G&H  Are any promising treatments currently being investigated?

GG-T  There are many treatment approaches currently being studied that involve intrahepatic resistance. One of the most promising is the use of statins such as simvastatin, which act by improving endothelial dysfunction inside the liver, causing vasodilation so that resistance decreases. A randomized, controlled trial of patients who have bled from varices showed that adding simvastatin to endoscopic ligation and nonselective beta blockers is associated with lower mortality.

G&H  Are there any other important research needs in this area?

GG-T  As previously mentioned, it is known that reducing portal pressure by 20% from baseline or to levels below 12 mm Hg protects patients from many of the complications of cirrhosis. The challenge is that response to traditional nonselective beta blockers occurs in only approximately 35% to 50% of patients. Research is needed to determine which therapy or combinations of therapy would increase the number of hemodynamic responders.

Dr Garcia-Tsao has no relevant conflicts of interest to disclose.

Suggested Reading

Albillos A, Zamora J, Martinez J, et al. Stratifying risk in the prevention of recurrent variceal hemorrhage: results of an individual patient meta-analysis [published online May 25, 2017]. Hepatology. doi:10.1002/hep.29267.

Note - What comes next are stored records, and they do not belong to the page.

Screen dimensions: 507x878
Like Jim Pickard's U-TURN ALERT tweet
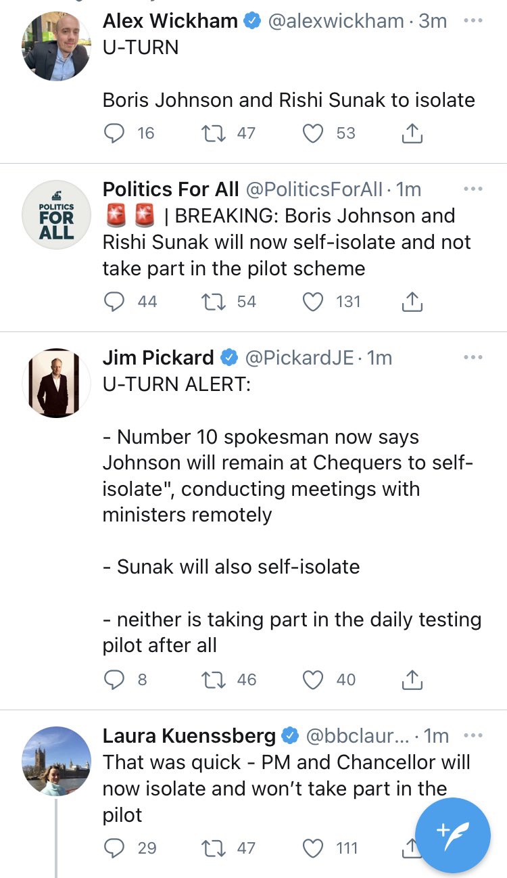pyautogui.click(x=312, y=680)
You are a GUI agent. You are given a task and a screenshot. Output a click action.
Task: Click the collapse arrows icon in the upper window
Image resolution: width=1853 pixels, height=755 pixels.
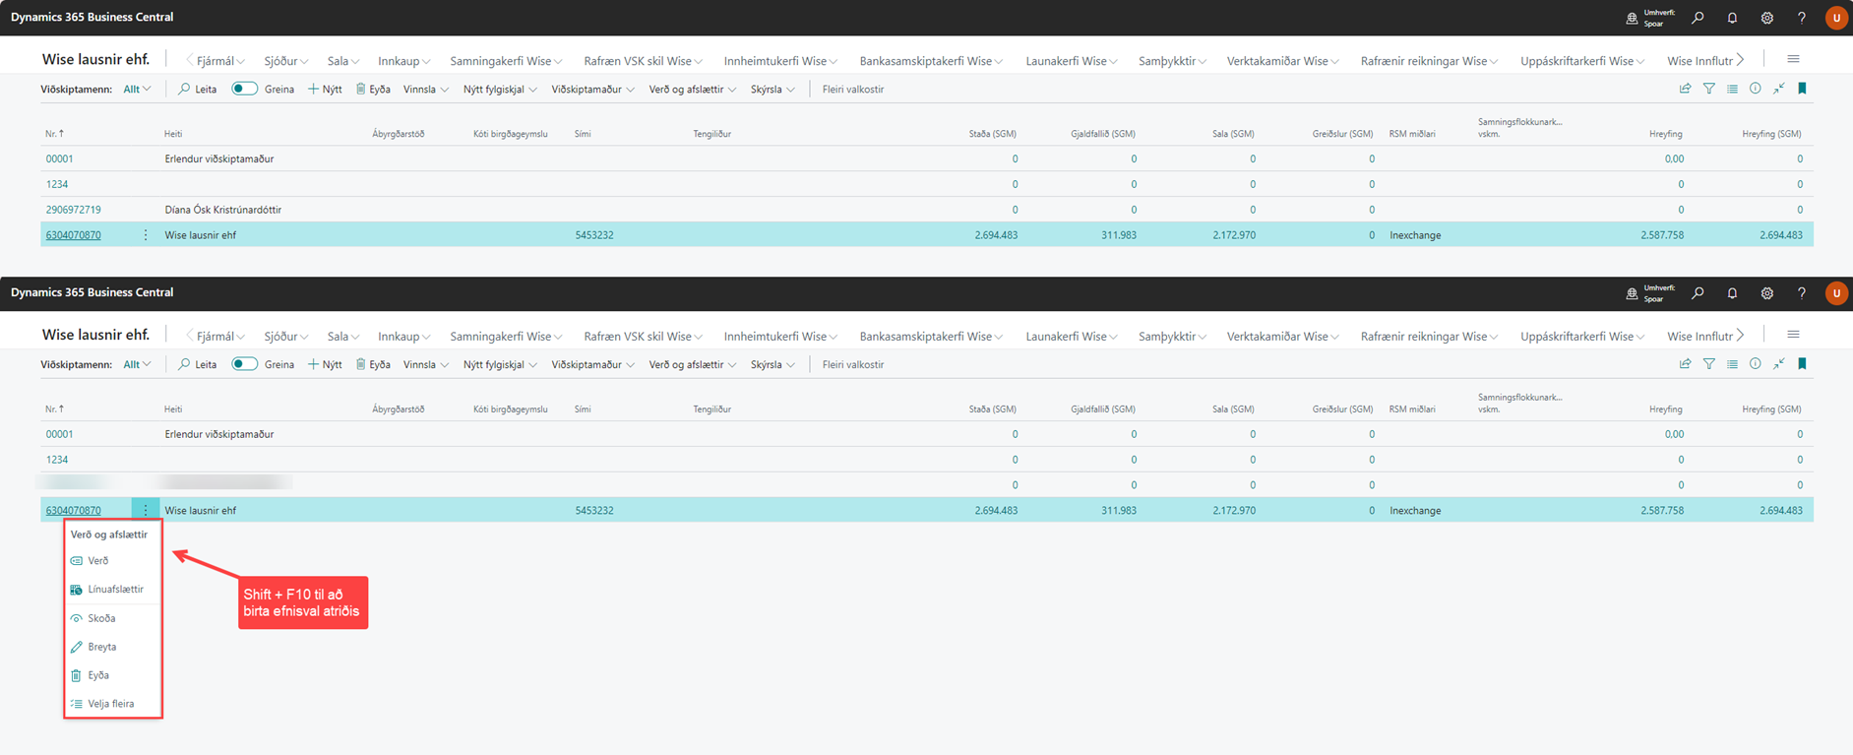tap(1779, 89)
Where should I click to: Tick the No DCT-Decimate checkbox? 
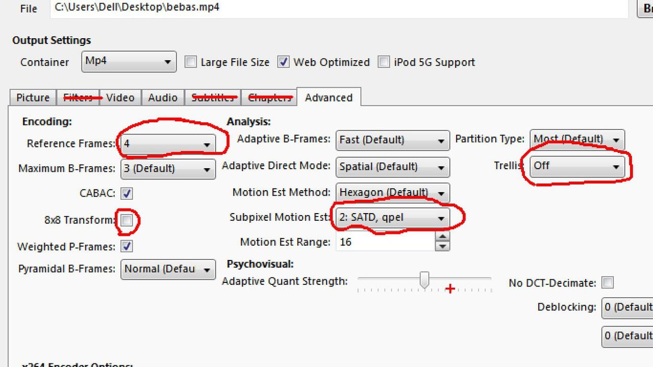(608, 282)
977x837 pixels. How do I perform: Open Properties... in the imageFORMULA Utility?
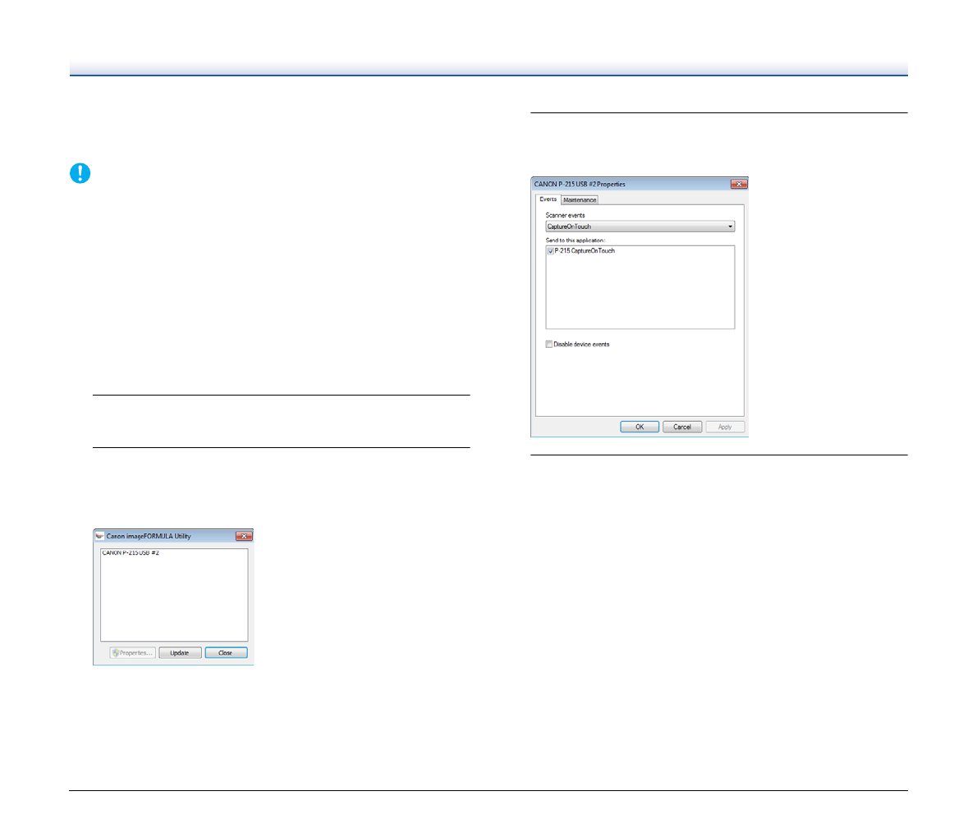pyautogui.click(x=133, y=653)
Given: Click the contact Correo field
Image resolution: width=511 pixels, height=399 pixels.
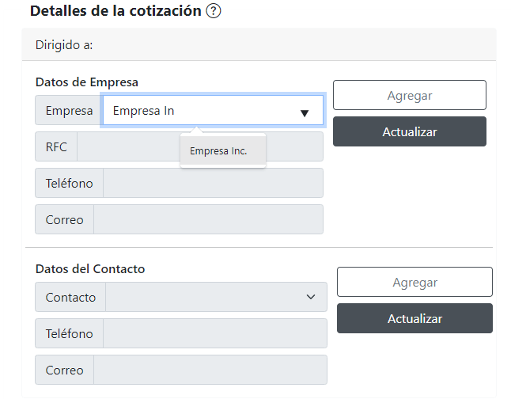Looking at the screenshot, I should [x=209, y=370].
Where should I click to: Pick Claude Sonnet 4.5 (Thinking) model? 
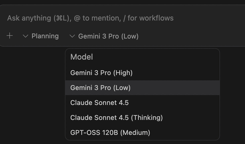point(142,118)
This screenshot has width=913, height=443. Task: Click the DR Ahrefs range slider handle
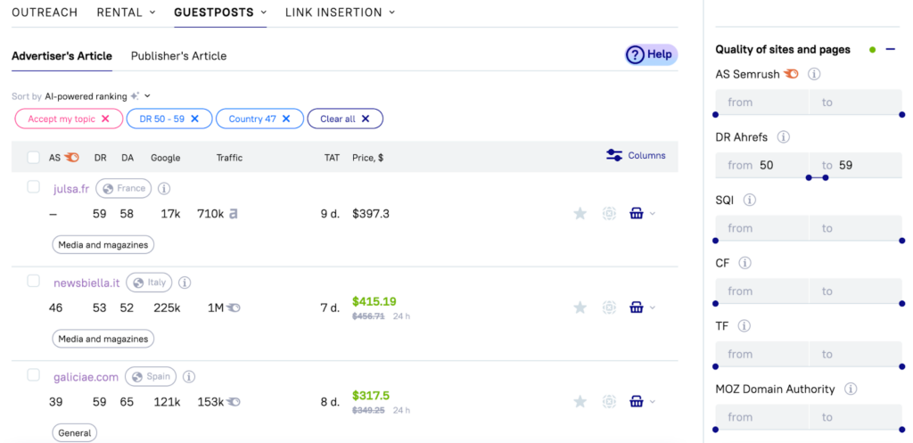click(x=808, y=177)
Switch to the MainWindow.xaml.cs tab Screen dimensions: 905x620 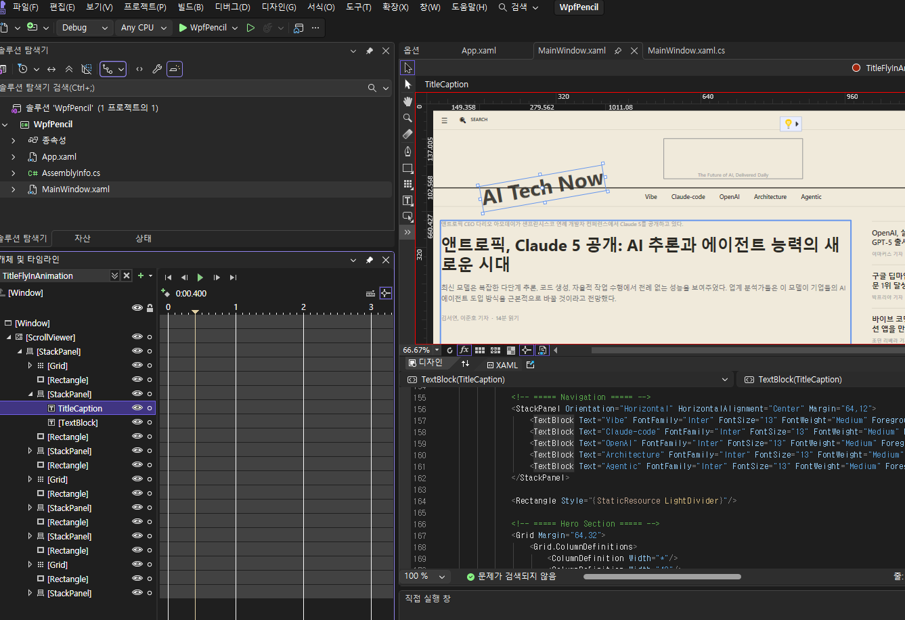(x=686, y=51)
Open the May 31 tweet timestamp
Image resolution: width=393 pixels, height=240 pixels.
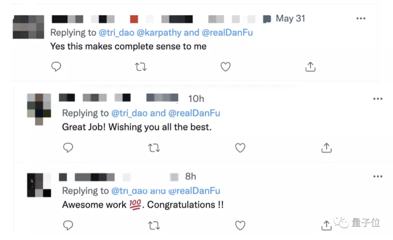coord(290,19)
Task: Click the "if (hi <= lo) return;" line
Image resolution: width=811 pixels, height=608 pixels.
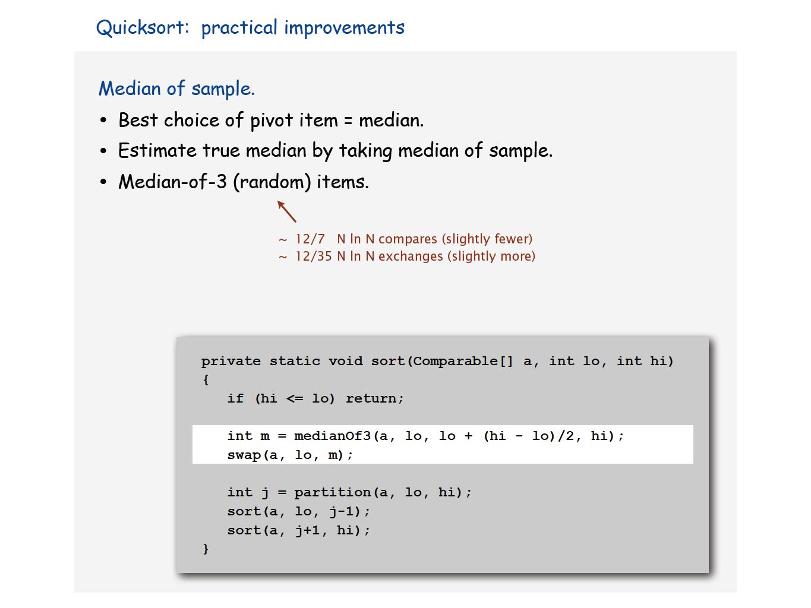Action: pos(315,398)
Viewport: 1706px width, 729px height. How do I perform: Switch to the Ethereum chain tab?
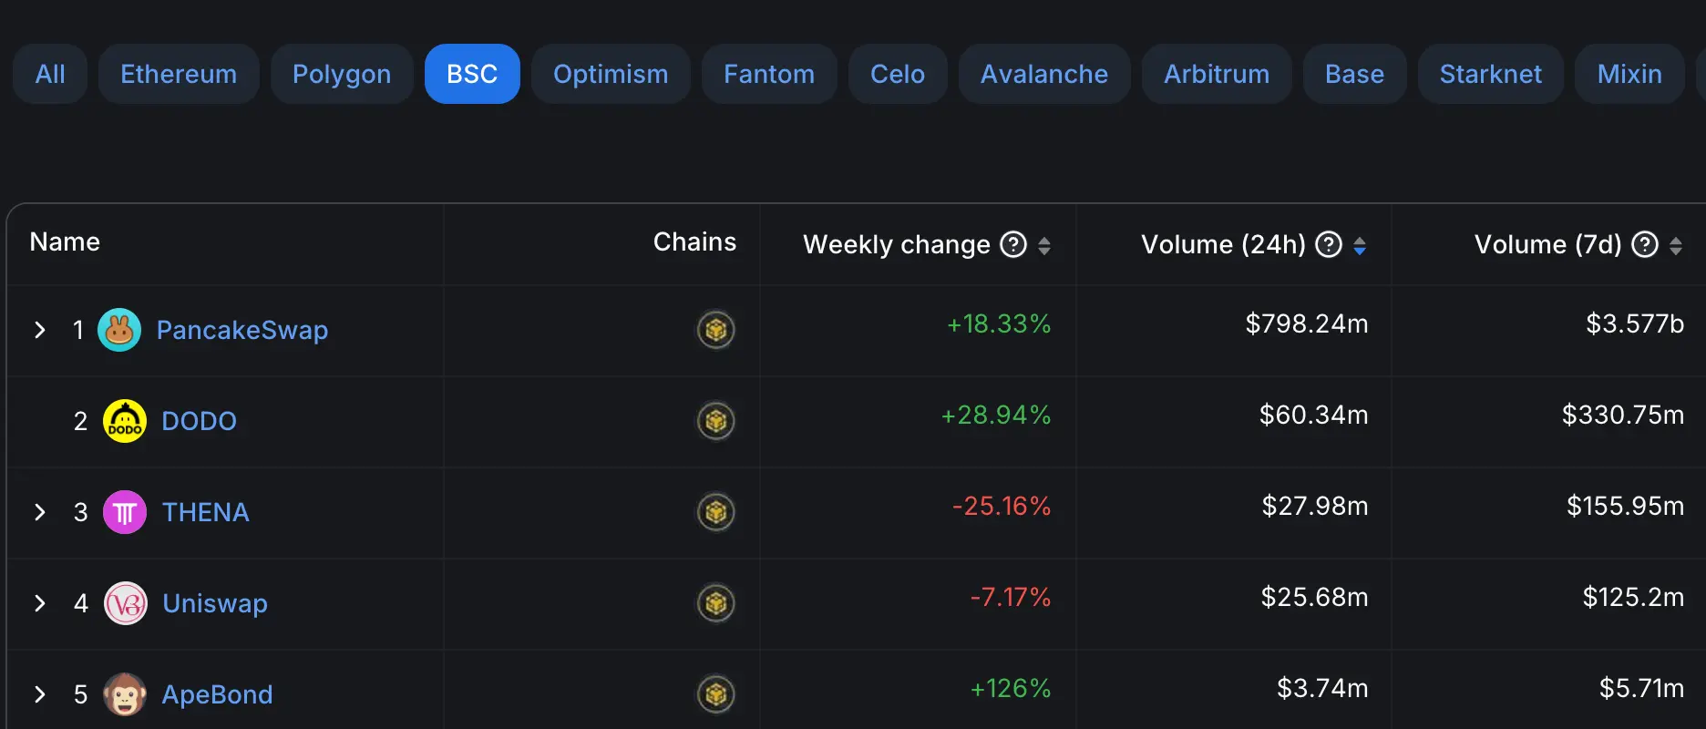tap(179, 74)
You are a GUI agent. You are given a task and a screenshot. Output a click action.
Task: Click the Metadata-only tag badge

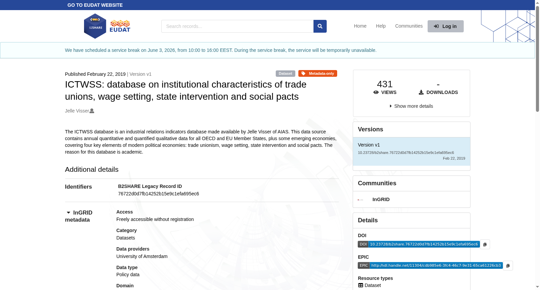coord(318,73)
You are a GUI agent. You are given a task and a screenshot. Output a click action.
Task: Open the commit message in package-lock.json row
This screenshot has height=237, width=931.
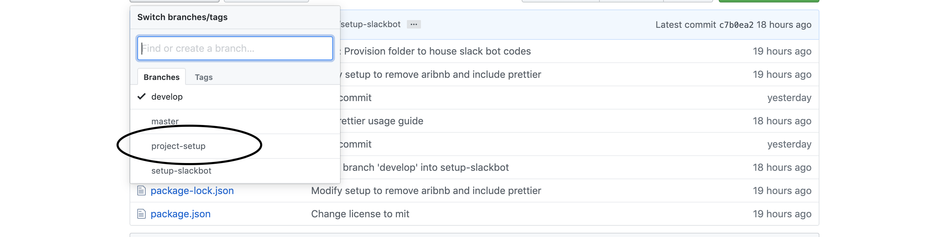[426, 191]
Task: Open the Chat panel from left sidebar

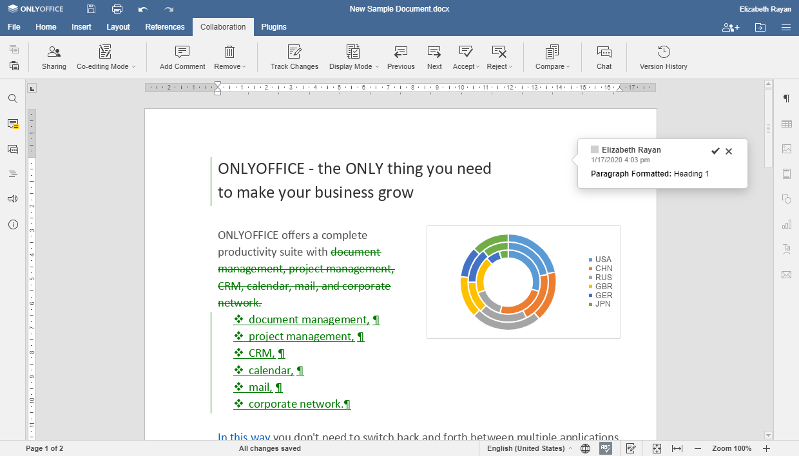Action: pyautogui.click(x=13, y=149)
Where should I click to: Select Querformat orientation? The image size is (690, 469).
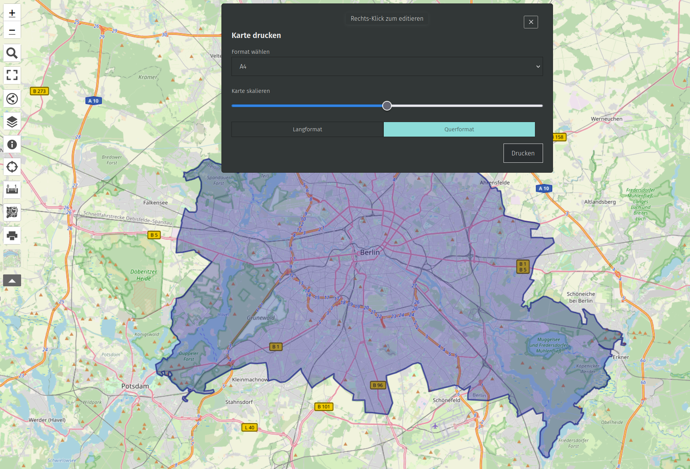[459, 129]
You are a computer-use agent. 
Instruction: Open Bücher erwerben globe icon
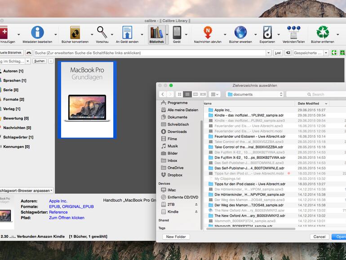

Bang UC, Benfield T, Hyldstrup L, Jensen JE, Bendtsen F. Effect of propranolol on survival in patients with decompensated cirrhosis: a nationwide study based Danish patient registers. Liver Int. 2016;36(9):1304-1312.

Chirapongsathorn S, Valentin N, Alahdab F, et al. Nonselective β-blockers and survival in patients with cirrhosis and ascites: a systematic review and meta-analysis. Clin Gastroenterol Hepatol. 2016;14(8):1096-1104.e9.

Garcia-Tsao G. Beta blockers in cirrhosis: the window re-opens. J Hepatol. 2016;64(3):532-534.

Garcia-Tsao G, Abraldes JG, Berzigotti A, Bosch J. Portal hypertensive bleeding in cirrhosis: risk stratification, diagnosis, and management: 2016 practice guidance by the American Association for the Study of Liver Diseases. Hepatology. 2017;65(1):310-335.